2023 年 116 巻 9 号 p. 907-911
Loeys-Dietz syndrome is an autosomal dominant, systemic connective tissue disorder with vascular and skeletal symptoms similar to Marfan syndrome. Clinical findings vary from case to case, but almost all patients present with some vascular symptoms. The vascular symptoms of Loeys-Dietz syndrome are more frequent and more severe than those in Marfan syndrome. In particular, macrovascular lesions tend to cause aneurysm formation and dissection at an early stage, and there are many case reports of systemic vascular tortuosity and complications of small and medium-sized aneurysms and arterial dissection.
We encountered a case of Loeys-Diez syndrome with left vocal cord paralysis after acute aortic dissection. The patient was a 31-year-old man who was taking warfarin potassium and had vascular tortuosity in the left superior thyroid artery and other arteries. For left vocal cord paralysis, left arytenoid adduction with nerve-muscle pedicle flap transfer was performed. The patient was discharged without any problems during or after the surgery. However, on the 17th day after the surgery, he came to the emergency room due to delayed postoperative bleeding and laryngeal edema.

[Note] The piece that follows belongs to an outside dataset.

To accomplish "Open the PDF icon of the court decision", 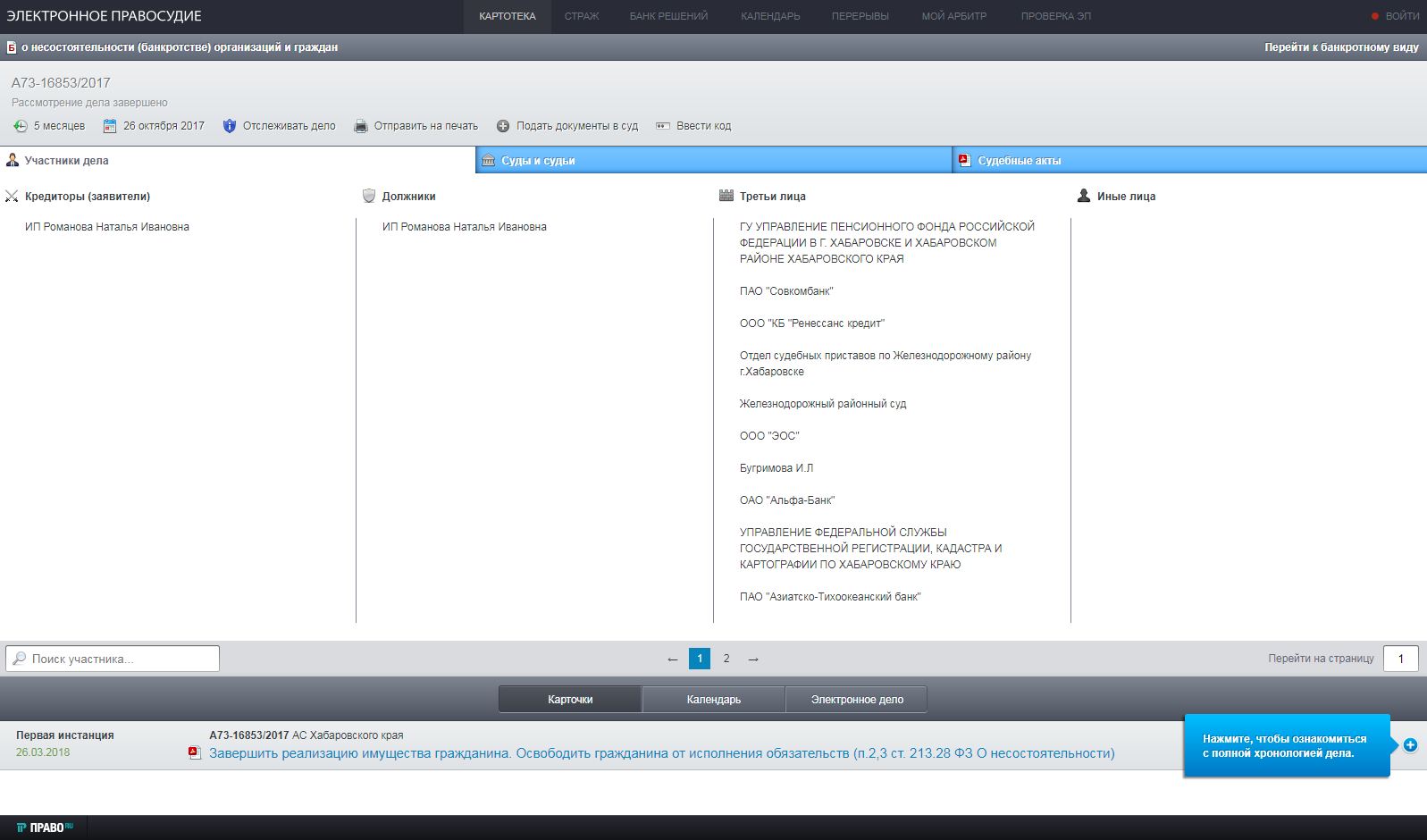I will point(194,753).
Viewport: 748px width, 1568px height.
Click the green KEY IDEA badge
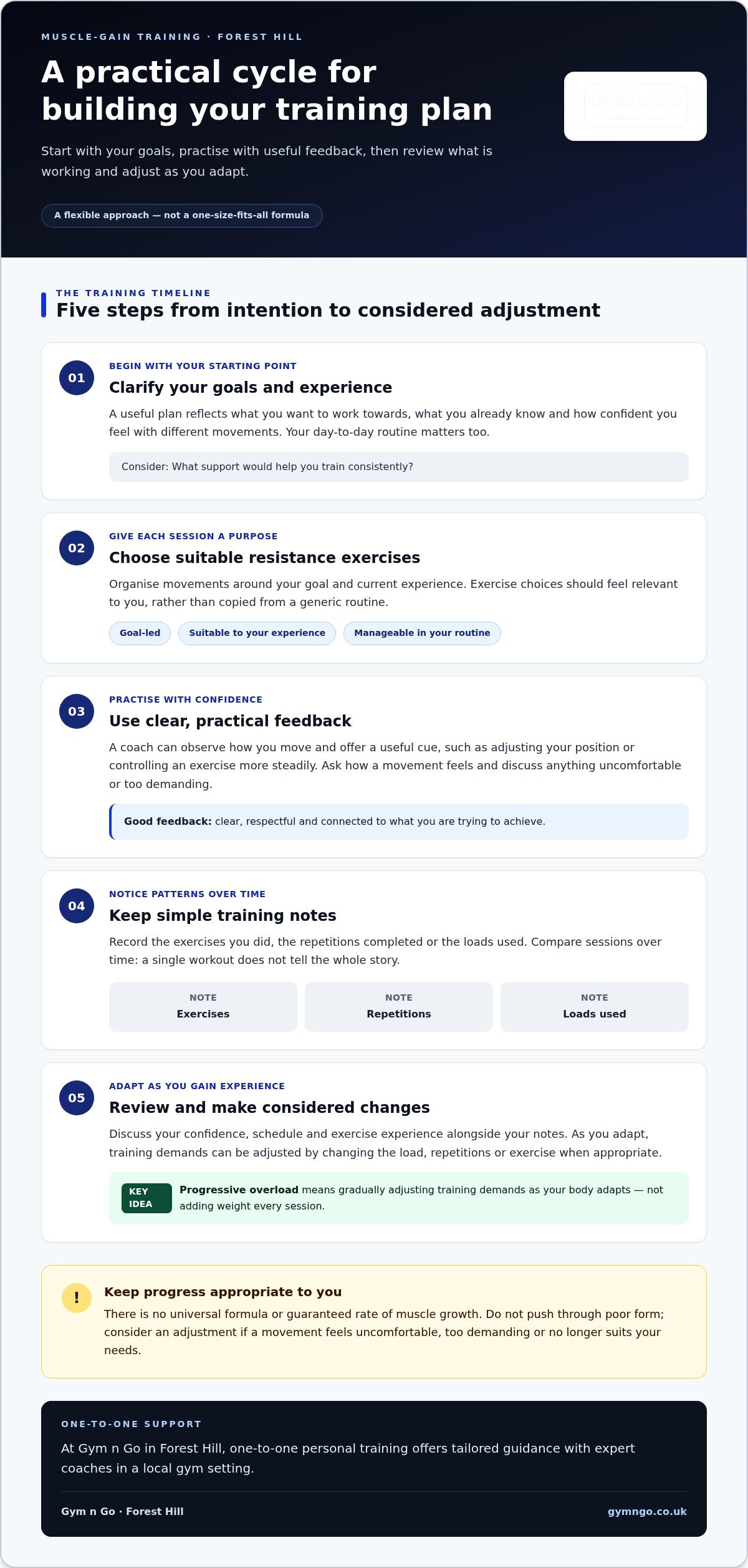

On the same day, hemostasis and tracheostomy were performed.
Postoperative bleeding is one of the complications that should be considered in voice improvement surgery. We thought that it was necessary to make a surgical plan with a thorough understanding that cases of hereditary aortic diseases such as Marfan syndrome and Loeys-Dietz syndrome have vascular tortuosity and fragility. Even when performing surgery, it is necessary to perform protective perivascular operations and be aware of the possibility of wound healing failure after surgery.